The Estonian Sports and Olympic Museum (Estonian: Eesti Spordi- ja Olümpiamuuseum), founded in 1963 and modernized in 2020, is the largest sports museum in the Baltic states. The museum is located on Rüütli street in Tartu, Estonia. Before 2016, Estonian Sports and Olympic Museum was named Estonian Sports Museum.

Description 

Sports Museum was re-opened in October 2020 with a brand new permanent exhibition "The Story of Estonian Sport", Estonian Sports Hall of Fame and various hands-on activities like rally simulator, reaction wall, retro room, interactive basketball court, historical gym and many other fun attractions. The museum consists of exhibition rooms on three floors, historic cellar and specialized library. The museum contains collections of historic awards, cups and sports equipment.

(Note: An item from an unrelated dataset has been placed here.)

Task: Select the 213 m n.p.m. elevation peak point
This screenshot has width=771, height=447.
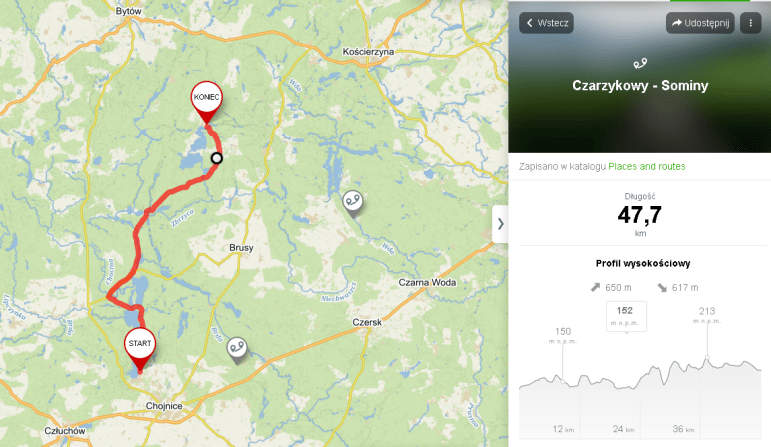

With the renovation Estonian Sports and Olympic Museum opened also new permanent exhibition „The Story of Estonian Sport“ takes you on a trip across the history of sports in Estonia. It tells you a story of a speck of land and colossal wins. It tells a story of the glitter of gold medals but also of the dark shadows of foul play.

The most spectacular part of the new exhibition is the totally new Estonian Sports Hall of Fame. Here the visitors can see some never-before publicly seen footage of 50 of the greatest Estonian athletes and sports personalities of the last century. Each of the Hall of Famer's gets a special recognition in this room with an honorary plate, highlight reel of their career and an overview of their greatest achievements. Estonian Sports Hall of Fame was created in 2020 with the first 50 members being chosen from personas whose career ended before 2000. Starting from 2021 new members will be added yearly.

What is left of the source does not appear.